● Data for the task
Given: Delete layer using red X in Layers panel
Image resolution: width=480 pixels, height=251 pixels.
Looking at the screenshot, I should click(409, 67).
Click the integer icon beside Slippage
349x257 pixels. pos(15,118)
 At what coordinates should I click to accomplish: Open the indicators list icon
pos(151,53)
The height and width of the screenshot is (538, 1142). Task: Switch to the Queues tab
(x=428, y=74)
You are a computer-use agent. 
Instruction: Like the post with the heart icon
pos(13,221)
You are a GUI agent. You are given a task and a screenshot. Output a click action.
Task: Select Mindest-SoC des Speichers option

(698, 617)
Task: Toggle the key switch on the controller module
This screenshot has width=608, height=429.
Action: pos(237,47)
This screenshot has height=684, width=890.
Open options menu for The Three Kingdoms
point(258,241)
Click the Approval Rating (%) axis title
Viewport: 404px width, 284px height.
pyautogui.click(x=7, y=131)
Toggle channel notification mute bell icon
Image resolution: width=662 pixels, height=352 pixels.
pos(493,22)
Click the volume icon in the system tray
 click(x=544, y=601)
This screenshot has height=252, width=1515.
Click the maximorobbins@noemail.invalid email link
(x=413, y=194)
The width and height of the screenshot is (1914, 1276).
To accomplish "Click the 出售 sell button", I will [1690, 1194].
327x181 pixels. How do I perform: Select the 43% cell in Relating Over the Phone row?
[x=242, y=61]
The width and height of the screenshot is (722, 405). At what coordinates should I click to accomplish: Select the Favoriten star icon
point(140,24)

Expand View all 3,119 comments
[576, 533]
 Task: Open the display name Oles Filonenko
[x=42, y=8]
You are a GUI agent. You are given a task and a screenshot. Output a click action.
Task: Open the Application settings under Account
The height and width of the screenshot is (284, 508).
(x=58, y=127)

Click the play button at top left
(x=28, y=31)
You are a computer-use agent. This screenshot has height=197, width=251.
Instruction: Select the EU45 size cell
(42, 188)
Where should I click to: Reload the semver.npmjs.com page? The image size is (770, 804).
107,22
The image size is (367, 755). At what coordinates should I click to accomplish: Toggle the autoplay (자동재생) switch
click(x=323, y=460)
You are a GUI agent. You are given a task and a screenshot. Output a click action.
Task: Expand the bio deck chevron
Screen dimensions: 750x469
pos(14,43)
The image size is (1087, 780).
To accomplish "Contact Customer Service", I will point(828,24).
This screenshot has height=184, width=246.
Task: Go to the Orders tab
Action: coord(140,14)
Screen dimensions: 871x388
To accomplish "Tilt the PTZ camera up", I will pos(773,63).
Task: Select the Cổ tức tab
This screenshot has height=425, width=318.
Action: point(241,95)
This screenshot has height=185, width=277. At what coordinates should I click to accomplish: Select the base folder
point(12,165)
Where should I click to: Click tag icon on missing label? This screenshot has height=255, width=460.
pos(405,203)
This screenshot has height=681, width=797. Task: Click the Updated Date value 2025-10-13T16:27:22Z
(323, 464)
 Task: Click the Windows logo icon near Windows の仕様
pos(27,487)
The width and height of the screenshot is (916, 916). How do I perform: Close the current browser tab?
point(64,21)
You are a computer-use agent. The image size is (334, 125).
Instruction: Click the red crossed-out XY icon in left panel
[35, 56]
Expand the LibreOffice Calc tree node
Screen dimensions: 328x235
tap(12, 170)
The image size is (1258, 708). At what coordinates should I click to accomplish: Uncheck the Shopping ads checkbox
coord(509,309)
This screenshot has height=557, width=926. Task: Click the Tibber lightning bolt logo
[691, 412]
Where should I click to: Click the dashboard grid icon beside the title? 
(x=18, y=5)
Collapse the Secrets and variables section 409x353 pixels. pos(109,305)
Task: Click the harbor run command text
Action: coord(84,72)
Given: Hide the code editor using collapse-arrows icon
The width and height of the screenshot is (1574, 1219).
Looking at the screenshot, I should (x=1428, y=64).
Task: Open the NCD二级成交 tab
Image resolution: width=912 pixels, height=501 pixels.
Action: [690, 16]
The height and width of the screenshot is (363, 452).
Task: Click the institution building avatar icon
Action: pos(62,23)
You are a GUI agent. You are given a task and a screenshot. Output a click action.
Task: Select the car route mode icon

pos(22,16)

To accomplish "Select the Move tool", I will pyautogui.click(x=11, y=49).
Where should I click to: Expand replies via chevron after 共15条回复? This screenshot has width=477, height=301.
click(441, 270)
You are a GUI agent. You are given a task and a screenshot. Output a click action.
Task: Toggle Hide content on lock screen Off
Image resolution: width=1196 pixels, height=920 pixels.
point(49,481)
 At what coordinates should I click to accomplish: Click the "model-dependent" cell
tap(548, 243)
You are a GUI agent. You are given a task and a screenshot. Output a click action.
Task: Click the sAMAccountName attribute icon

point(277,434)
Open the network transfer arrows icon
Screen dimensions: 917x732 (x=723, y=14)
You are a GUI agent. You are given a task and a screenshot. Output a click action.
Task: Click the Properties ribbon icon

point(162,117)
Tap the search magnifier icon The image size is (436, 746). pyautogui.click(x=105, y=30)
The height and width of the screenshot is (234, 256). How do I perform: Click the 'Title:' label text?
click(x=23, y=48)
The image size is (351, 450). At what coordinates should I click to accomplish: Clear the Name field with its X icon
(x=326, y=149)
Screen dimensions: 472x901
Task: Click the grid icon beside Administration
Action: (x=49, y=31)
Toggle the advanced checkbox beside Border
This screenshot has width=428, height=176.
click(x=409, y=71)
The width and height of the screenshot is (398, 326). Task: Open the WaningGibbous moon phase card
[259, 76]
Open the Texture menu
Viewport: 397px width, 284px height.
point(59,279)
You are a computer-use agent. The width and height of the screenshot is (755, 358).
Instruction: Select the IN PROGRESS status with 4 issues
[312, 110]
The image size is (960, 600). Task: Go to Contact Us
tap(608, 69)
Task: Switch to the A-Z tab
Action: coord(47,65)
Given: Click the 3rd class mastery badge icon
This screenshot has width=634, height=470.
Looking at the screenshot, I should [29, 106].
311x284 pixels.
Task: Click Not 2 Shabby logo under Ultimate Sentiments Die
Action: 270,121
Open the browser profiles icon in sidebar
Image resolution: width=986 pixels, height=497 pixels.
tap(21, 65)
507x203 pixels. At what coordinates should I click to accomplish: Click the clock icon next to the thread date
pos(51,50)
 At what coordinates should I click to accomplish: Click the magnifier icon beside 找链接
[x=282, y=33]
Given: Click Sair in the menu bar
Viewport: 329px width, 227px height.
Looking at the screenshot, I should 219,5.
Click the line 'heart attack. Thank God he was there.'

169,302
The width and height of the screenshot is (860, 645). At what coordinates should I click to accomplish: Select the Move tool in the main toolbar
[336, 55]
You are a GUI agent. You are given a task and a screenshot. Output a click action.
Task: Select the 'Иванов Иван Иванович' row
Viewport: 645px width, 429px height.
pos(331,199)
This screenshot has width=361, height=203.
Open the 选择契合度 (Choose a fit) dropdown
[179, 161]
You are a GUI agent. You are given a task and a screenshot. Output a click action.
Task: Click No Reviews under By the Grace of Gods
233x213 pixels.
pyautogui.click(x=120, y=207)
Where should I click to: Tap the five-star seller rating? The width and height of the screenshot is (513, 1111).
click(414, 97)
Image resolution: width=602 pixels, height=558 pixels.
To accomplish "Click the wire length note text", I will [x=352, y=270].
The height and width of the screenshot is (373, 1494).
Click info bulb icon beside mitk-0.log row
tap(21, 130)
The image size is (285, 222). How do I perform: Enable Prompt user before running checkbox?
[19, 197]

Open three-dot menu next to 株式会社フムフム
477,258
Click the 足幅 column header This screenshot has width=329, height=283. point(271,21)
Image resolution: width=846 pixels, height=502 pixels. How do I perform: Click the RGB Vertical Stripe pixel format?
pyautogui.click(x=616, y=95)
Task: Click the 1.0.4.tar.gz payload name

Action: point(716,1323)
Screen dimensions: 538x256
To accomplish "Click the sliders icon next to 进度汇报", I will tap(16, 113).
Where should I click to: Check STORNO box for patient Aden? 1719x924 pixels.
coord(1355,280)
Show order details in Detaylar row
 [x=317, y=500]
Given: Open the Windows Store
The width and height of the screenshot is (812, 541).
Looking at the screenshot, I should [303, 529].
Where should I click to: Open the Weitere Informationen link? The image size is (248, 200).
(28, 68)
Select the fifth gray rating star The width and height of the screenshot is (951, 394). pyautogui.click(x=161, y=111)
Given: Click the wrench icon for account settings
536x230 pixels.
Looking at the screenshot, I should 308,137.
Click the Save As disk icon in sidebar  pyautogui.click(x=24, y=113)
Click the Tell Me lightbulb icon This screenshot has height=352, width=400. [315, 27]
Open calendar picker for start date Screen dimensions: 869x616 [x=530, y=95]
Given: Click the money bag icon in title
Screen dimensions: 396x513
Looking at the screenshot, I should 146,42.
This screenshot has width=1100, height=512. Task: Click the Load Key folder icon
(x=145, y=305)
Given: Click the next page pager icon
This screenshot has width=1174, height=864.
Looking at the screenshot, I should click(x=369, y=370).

● What you will do
Where does "settings" occur in the data? Copy each line that has it.

● Result
Task: Open the Application settings under Account
Given: Click the wrench icon for account settings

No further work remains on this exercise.